== Records supplied ==
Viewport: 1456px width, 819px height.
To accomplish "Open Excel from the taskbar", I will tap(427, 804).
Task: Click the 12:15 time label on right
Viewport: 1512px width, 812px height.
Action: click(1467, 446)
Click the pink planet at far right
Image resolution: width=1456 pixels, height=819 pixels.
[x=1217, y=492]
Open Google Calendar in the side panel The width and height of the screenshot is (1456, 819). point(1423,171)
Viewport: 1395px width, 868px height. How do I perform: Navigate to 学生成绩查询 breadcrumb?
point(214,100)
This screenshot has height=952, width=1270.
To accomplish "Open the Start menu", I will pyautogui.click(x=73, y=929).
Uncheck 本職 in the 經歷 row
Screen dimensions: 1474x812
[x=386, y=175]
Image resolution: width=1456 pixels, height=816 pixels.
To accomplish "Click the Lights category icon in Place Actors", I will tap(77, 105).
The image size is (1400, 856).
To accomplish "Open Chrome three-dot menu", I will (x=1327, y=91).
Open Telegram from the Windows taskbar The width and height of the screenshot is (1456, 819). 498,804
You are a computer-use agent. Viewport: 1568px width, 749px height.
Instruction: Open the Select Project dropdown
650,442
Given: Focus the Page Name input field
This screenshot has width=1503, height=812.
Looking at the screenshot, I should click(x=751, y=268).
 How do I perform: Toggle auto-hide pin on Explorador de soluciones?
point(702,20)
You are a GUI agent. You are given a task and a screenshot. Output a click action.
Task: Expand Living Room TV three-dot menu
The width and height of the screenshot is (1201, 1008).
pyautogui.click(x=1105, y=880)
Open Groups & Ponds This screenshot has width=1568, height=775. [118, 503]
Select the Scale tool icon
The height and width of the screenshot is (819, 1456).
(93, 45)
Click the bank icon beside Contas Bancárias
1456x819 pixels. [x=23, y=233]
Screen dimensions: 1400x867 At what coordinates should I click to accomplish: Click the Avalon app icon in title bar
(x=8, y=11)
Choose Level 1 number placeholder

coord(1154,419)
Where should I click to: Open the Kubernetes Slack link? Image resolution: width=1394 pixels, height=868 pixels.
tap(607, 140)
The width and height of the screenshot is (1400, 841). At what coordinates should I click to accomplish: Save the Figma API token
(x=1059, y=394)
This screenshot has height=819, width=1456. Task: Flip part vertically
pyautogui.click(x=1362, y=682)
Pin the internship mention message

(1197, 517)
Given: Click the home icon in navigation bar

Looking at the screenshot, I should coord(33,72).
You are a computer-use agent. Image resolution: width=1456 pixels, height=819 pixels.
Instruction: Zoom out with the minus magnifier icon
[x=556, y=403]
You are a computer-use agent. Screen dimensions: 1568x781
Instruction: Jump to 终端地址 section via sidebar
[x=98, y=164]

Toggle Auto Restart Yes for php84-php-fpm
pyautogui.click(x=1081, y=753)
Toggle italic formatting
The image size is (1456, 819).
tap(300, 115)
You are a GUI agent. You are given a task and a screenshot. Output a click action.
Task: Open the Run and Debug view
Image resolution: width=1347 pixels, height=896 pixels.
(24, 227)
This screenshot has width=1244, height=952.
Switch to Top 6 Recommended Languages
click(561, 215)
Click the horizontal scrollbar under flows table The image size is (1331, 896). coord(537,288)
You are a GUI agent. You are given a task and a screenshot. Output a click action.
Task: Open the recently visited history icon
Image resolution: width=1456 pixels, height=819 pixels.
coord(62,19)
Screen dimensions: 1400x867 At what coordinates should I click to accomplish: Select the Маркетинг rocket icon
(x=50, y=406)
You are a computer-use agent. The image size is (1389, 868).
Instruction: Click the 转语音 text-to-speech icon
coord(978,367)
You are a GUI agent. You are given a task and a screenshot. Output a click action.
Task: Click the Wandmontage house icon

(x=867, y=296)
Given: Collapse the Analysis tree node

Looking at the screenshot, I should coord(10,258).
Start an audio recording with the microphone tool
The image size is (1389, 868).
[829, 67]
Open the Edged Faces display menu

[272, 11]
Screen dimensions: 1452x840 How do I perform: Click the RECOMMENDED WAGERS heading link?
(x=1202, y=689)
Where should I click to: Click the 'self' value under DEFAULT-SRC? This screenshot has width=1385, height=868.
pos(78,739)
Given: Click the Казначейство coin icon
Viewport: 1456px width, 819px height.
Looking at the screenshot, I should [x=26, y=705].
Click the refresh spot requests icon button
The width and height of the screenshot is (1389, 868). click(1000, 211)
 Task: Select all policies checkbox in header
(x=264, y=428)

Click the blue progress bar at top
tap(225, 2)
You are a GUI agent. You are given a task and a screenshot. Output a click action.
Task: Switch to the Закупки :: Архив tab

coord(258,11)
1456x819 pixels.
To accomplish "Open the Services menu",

== Problem details ==
Look over the material above and report each line holding "computer".

== Written response ==
You are a computer-use agent. Viewport: 1568px width, 749px height.
You are a computer-use agent. Image resolution: width=1456 pixels, height=819 pixels.
You are a computer-use agent. Screen dimensions: 1568x781
You are a computer-use agent. The image size is (1389, 868).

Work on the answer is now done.